I’m lucky enough to have stumbled upon some amazing birds on my travels: scarlet ibis flying above me in the mangroves of Trinidad, massive royal albatross wheeling in from the ocean to feed their fluffy, boulder-shaped chicks on New Zealand’s cliffs; a satin bowerbird earnestly and proudly showing off the blue plastic treasures he’d decorated his bower with, deep in the Australian bush. They’re all seared into my memory.
But perhaps I should also be setting my sights on some of the more local spectacles, which are no less inspiring. I’ve still never seen a chough, or a wild boar, for example. Or the northern lights.

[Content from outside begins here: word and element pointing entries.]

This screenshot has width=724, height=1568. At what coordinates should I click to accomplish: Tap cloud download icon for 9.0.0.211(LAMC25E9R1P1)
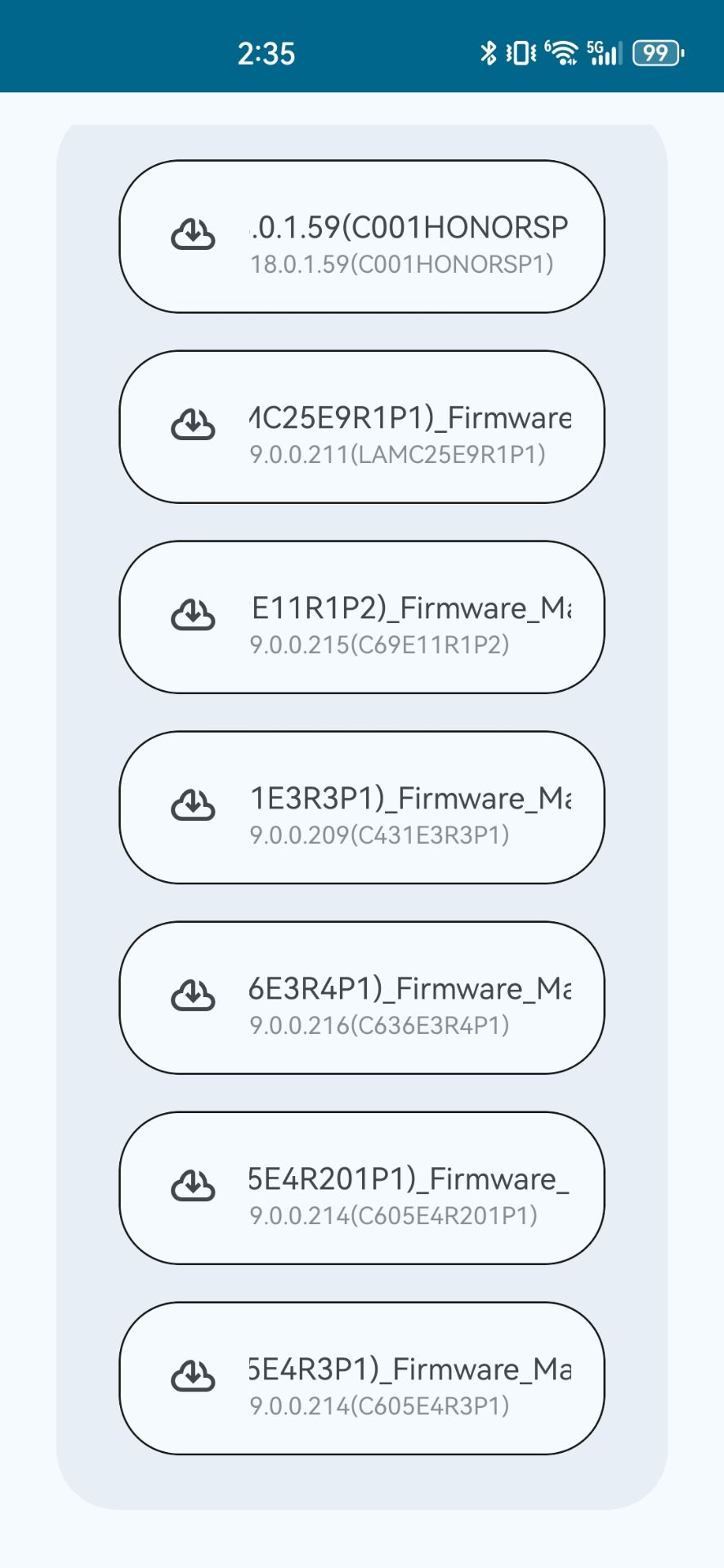coord(193,425)
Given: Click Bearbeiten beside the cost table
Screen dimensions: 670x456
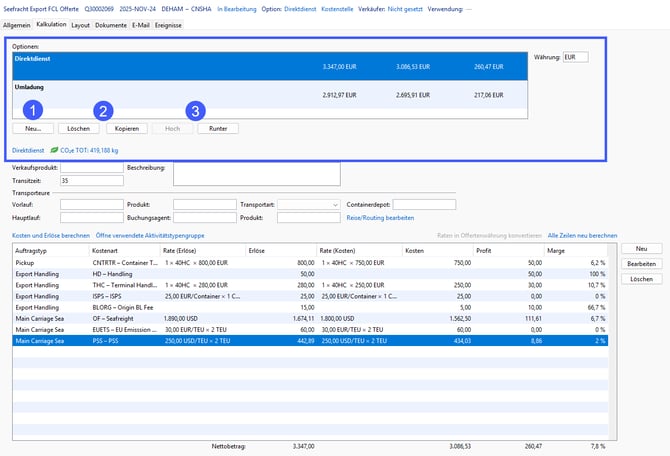Looking at the screenshot, I should [640, 263].
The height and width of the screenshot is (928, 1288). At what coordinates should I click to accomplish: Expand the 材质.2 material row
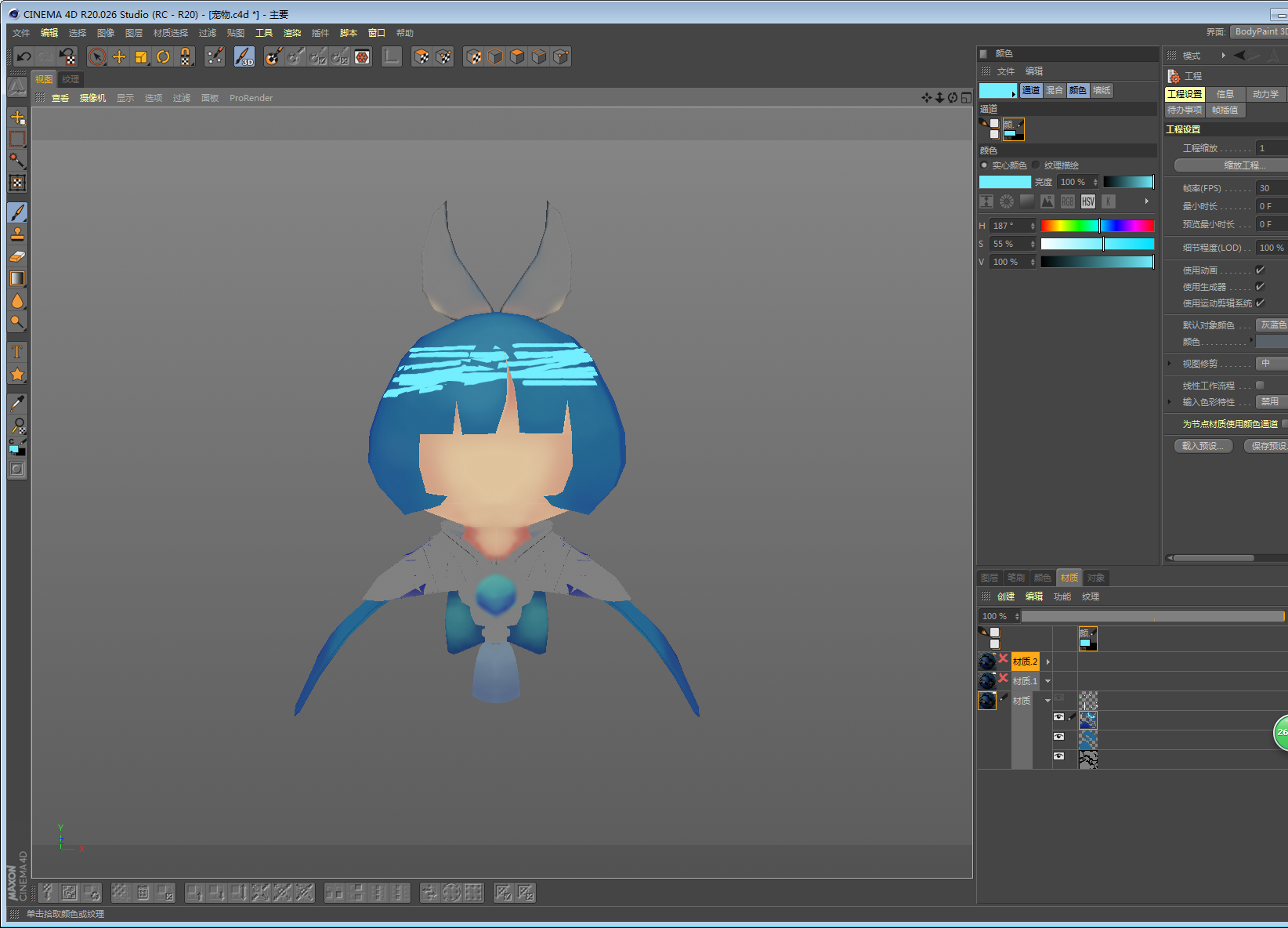tap(1048, 662)
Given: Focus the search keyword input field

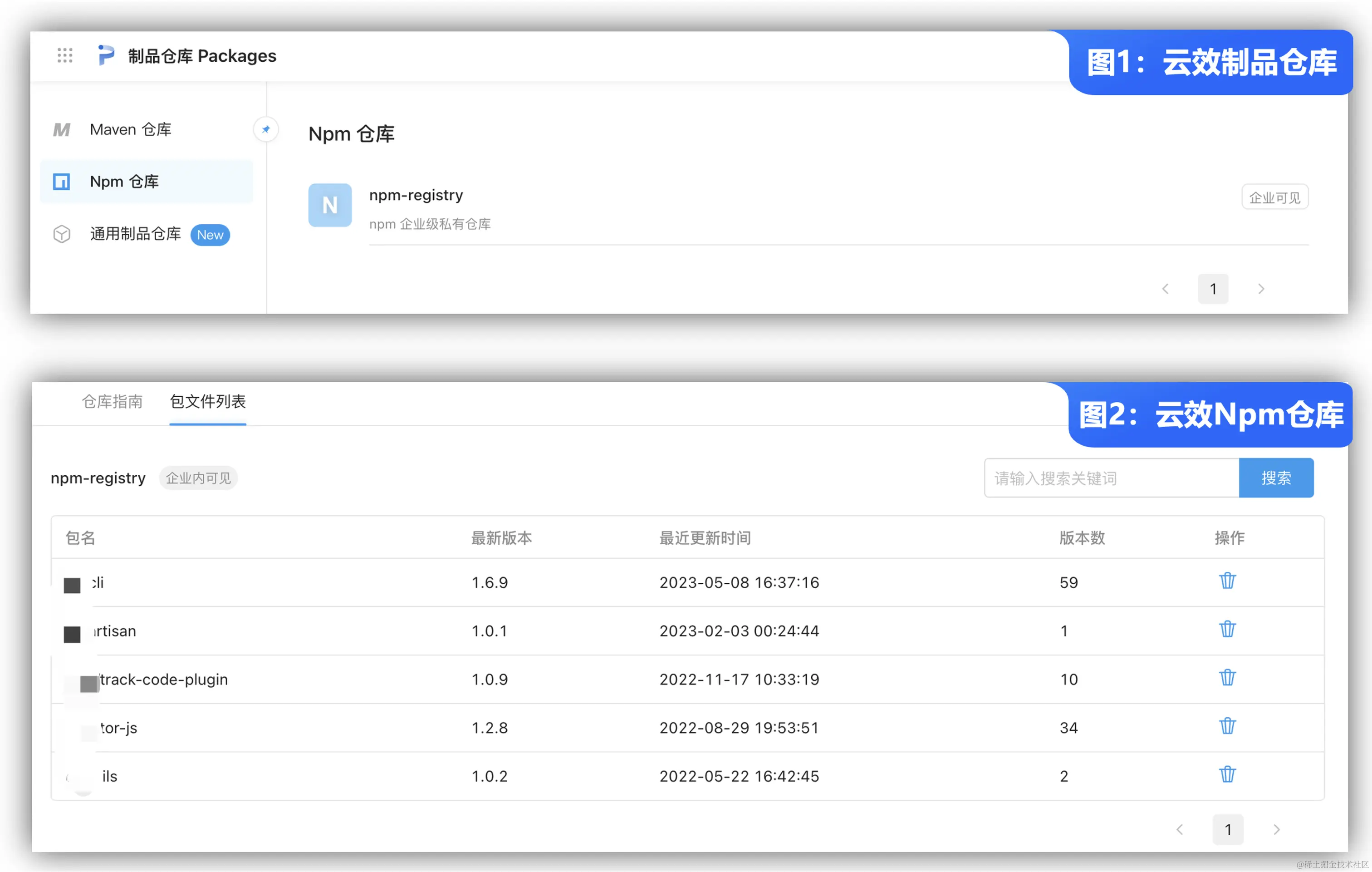Looking at the screenshot, I should click(x=1111, y=478).
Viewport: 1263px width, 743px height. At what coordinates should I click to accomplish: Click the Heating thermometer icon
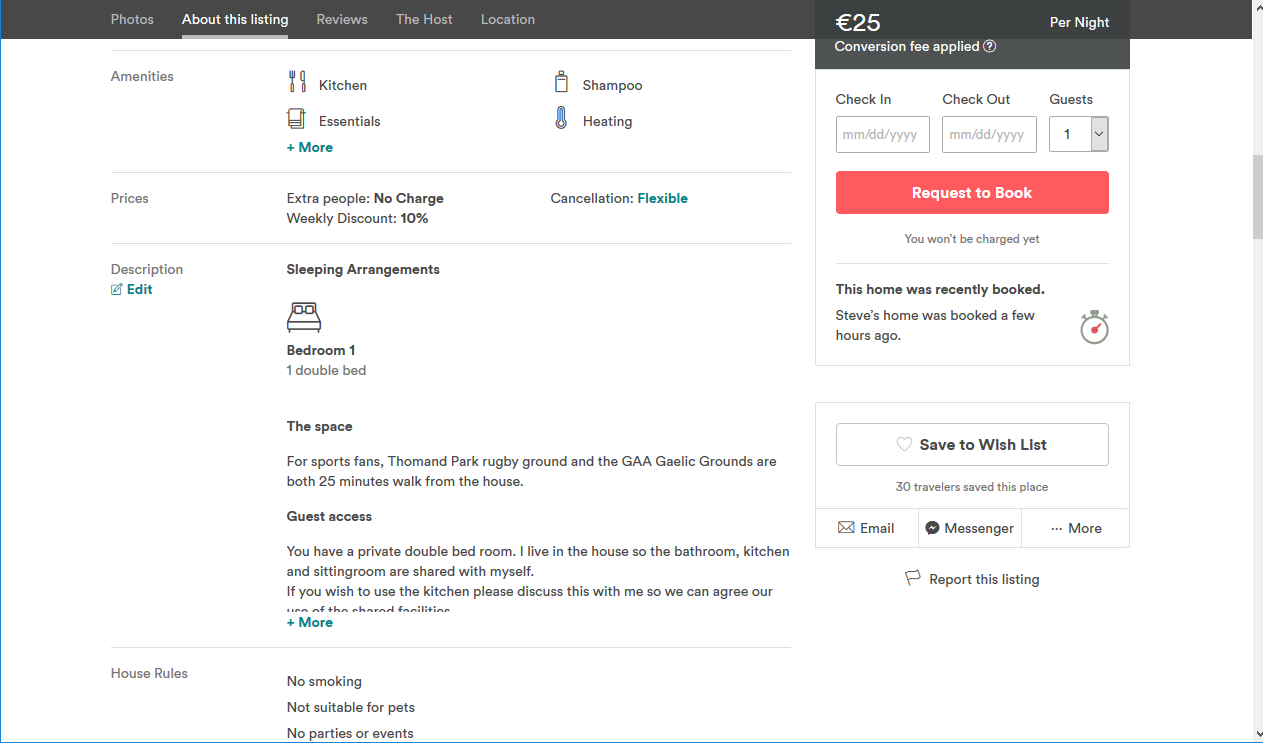coord(561,119)
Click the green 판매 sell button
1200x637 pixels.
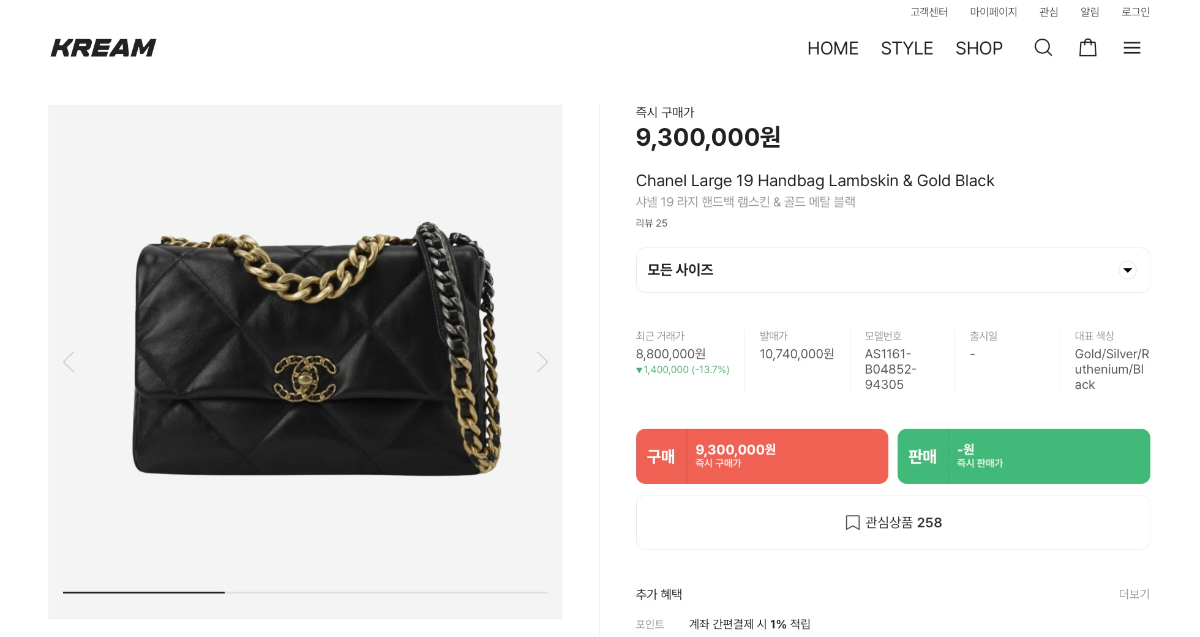click(1023, 456)
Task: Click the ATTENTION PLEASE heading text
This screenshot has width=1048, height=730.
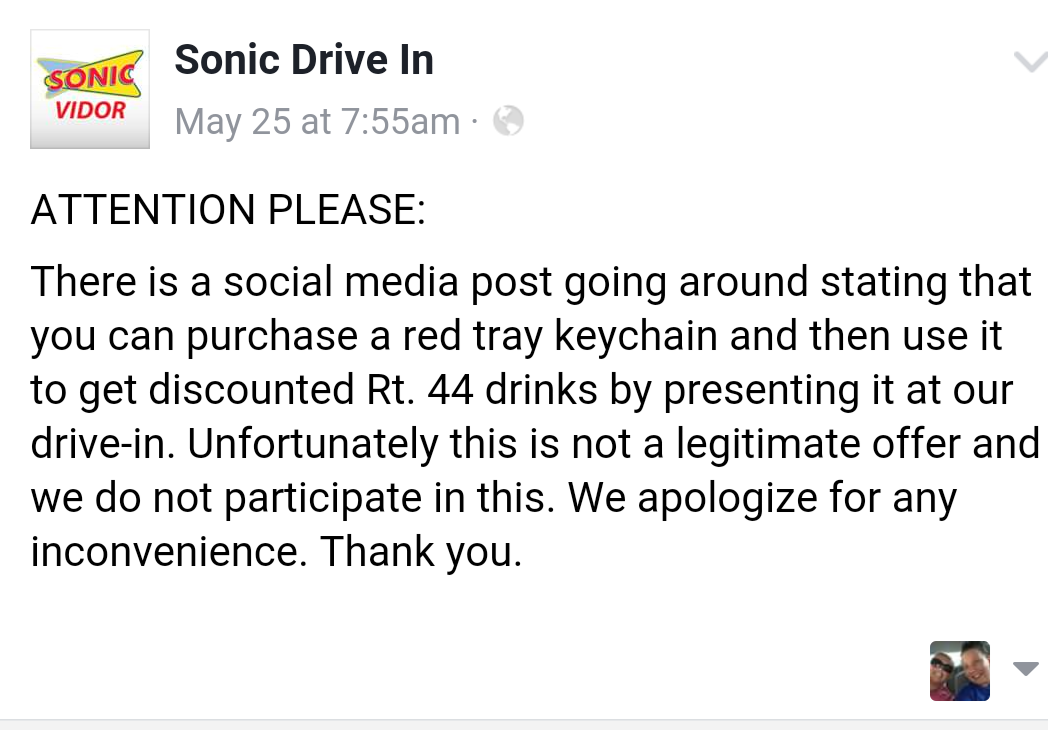Action: pyautogui.click(x=228, y=209)
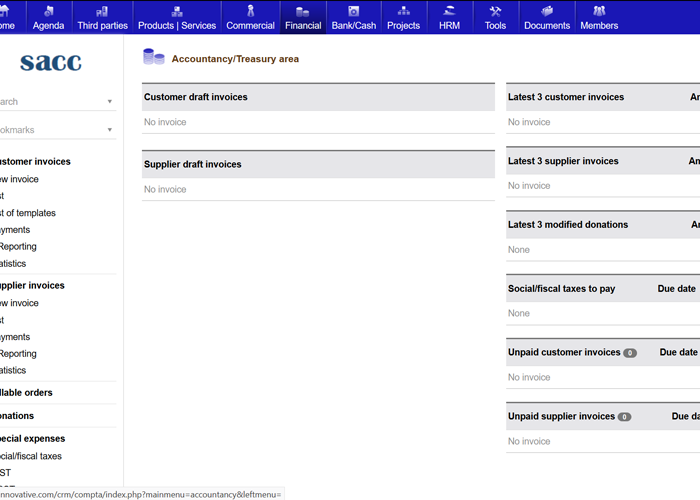Open the Unpaid customer invoices header link
The width and height of the screenshot is (700, 500).
(564, 352)
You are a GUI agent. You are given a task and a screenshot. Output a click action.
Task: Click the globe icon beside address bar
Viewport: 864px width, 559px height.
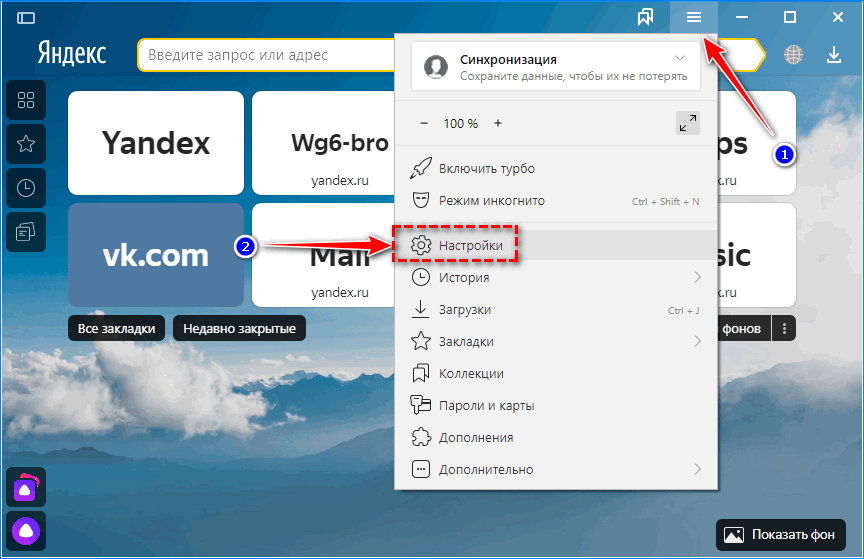point(794,54)
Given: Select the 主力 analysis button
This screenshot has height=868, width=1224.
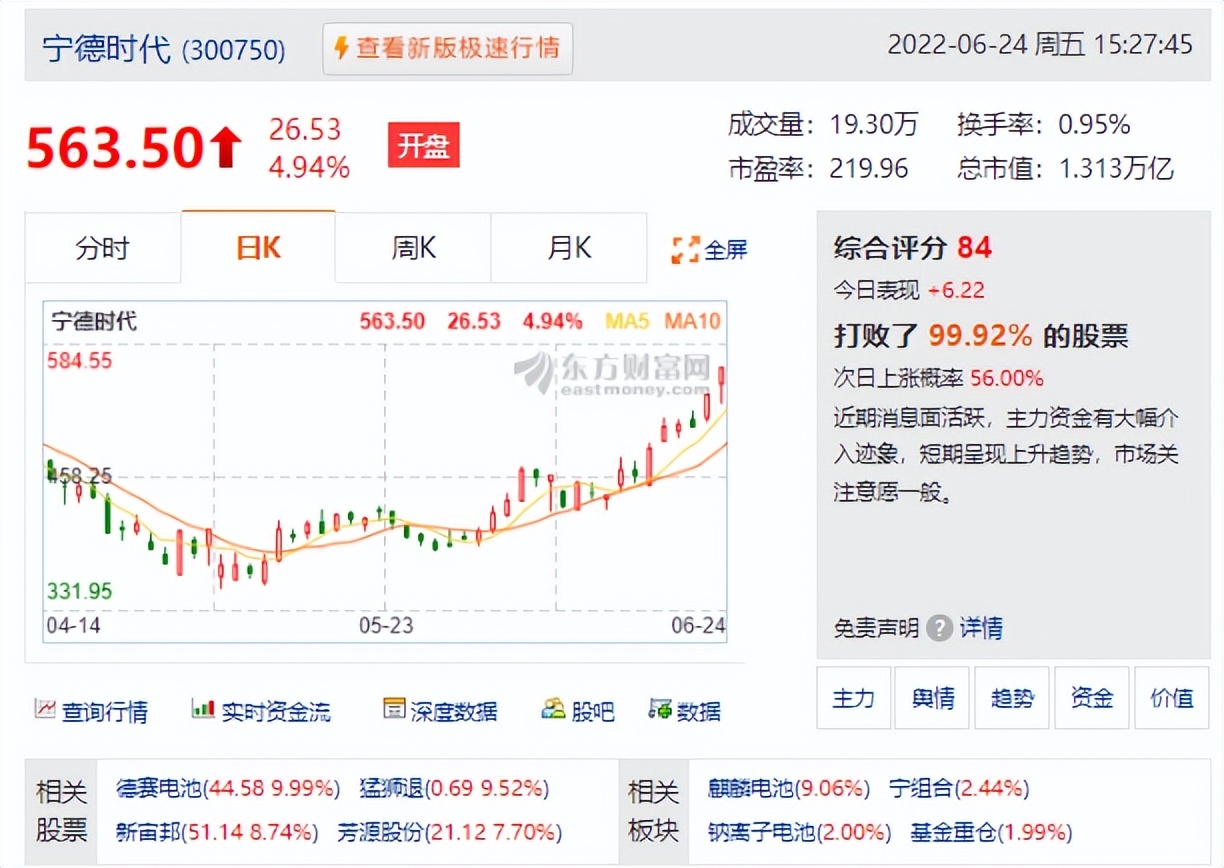Looking at the screenshot, I should click(854, 698).
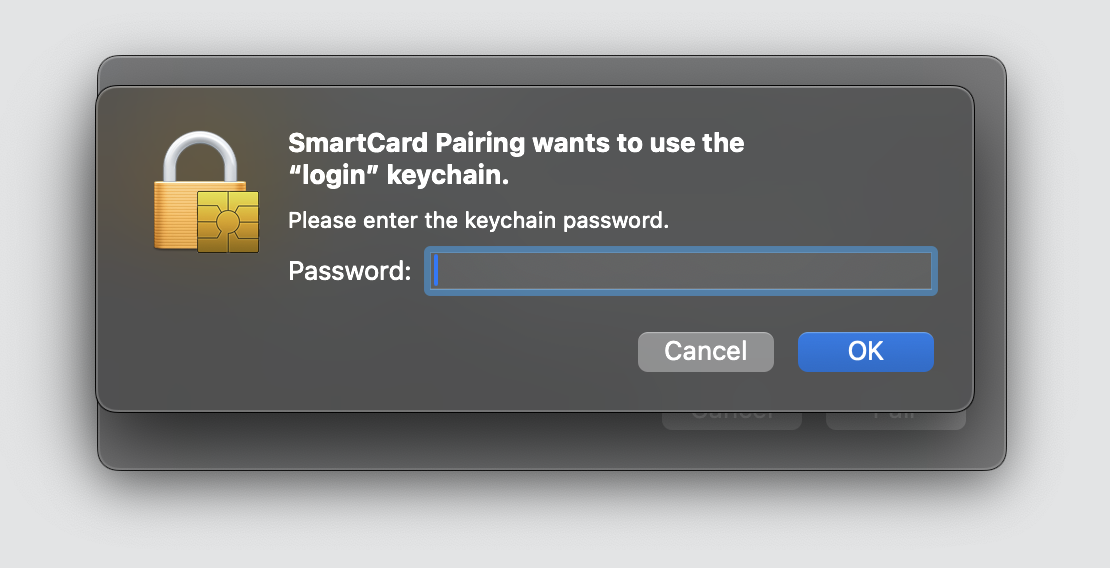Click the partially hidden Pair button behind dialog
Viewport: 1110px width, 568px height.
click(x=896, y=420)
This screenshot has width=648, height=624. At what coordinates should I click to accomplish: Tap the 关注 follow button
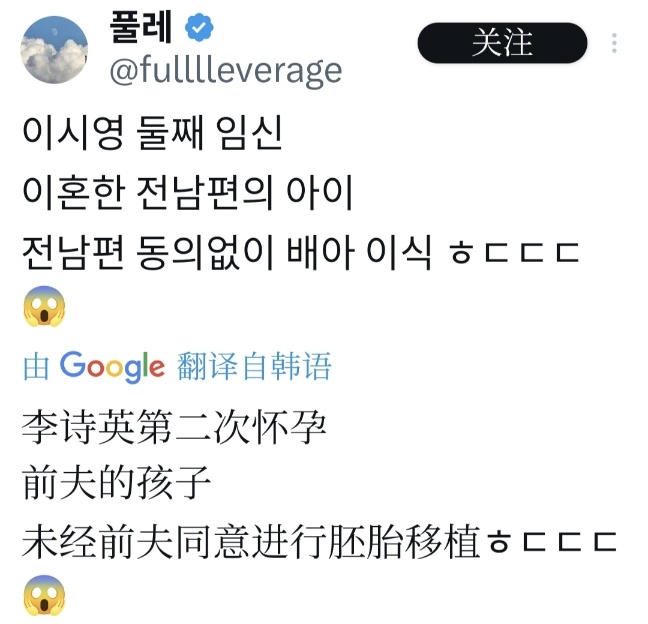click(x=502, y=43)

Here on Nature’s Home, we spend a good deal of time looking at computer screens, so we all have a wildlife dream - something we’re keen to make the effort to go and see. Here are some:
ANNA S, STARLING MURMURATION
“Somehow, I’ve still never seen a starling murmuration. I’ve got a mini one in my garden; some 10 or 15 starlings regularly form a feeding frenzy on the mealworms, and shout loudly from their roost in a huge horse-chestnut tree near my house. But I’ve never seen those swirling millions in the dusk sky, above the marshes. Emma P saw one a couple of weeks ago and said the noise was incredible. My nearest murmuration is over an hours’ drive away, but I hope to bundle the kids into the car and make the trip before the year’s out.”
EMMA P, NIGHTJAR
“Having covered heathlands and the mysterious nightjar in Nature’s Home last year, I’m determined now to see a nightjar in the flesh. There’s a nightjar hotspot near my family home in the New Forest, so I’m embarrassed that I haven’t seen one yet! I’m hoping regular trips home over the summer will give me the chance. Their strange little faces, curious habits and distinctive churring call fascinate me, and hunting for them is the perfect excuse to spend a few summer evenings out on the heath.”
ALUN H, LOCAL HARE
“When we first moved into our home, my wife and I took the dogs for a walk and spotted our first hare. We spotted its two ears protruding from a farm meadow of long grass and stopped to watch. We all - including the two dogs - remained motionless, watching for several minutes. Then, without warning, he leapt up and shot away across the field, giving us a clear view. We assumed we’d keep seeing hares in the area, but that was our lot - that was nearly 20 years ago and we’ve never seen another one in our area. Top of my wish-list for 2018 is to spot another hare on my local patch.”